⟨
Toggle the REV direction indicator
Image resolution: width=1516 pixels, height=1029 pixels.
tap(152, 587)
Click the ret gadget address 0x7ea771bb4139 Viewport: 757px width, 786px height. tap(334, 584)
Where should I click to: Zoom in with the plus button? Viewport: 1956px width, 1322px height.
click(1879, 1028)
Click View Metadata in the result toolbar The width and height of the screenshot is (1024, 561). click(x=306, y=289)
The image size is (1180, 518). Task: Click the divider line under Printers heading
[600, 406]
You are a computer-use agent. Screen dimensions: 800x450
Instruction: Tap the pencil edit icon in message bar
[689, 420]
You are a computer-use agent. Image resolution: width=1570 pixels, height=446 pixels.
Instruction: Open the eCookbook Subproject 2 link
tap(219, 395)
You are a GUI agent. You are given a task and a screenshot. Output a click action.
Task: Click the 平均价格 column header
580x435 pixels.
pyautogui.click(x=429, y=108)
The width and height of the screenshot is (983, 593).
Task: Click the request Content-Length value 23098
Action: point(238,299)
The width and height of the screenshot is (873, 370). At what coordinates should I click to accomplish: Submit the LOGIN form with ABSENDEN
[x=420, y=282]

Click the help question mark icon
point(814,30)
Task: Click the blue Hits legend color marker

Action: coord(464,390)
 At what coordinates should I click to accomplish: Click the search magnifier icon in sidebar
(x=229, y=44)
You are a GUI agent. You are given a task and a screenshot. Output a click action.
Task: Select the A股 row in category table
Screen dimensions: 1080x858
⟩
Rewrite all of the items above as a numbered list, leaving out the blank lines.

1. Toggle the REV direction indicator
2. Image resolution: width=1516 pixels, height=1029 pixels.
3. tap(152, 587)
4. Click the ret gadget address 0x7ea771bb4139 Viewport: 757px width, 786px height. tap(334, 584)
5. Where should I click to: Zoom in with the plus button? Viewport: 1956px width, 1322px height.
6. click(1879, 1028)
7. Click View Metadata in the result toolbar The width and height of the screenshot is (1024, 561). click(x=306, y=289)
8. The image size is (1180, 518). Task: Click the divider line under Printers heading
9. [600, 406]
10. You are a computer-use agent. Screen dimensions: 800x450
11. Instruction: Tap the pencil edit icon in message bar
12. [689, 420]
13. You are a computer-use agent. Image resolution: width=1570 pixels, height=446 pixels.
14. Instruction: Open the eCookbook Subproject 2 link
15. tap(219, 395)
16. You are a GUI agent. You are given a task and a screenshot. Output a click action.
17. Task: Click the 平均价格 column header
18. 580x435 pixels.
19. pyautogui.click(x=429, y=108)
20. The width and height of the screenshot is (983, 593).
21. Task: Click the request Content-Length value 23098
22. Action: point(238,299)
23. The width and height of the screenshot is (873, 370). At what coordinates should I click to accomplish: Submit the LOGIN form with ABSENDEN
24. [x=420, y=282]
25. Click the help question mark icon
26. point(814,30)
27. Task: Click the blue Hits legend color marker
28. Action: coord(464,390)
29.  At what coordinates should I click to accomplish: Click the search magnifier icon in sidebar
30. (x=229, y=44)
31. You are a GUI agent. You are given a task and a screenshot. Output a click action.
32. Task: Select the A股 row in category table
33. Screen dimensions: 1080x858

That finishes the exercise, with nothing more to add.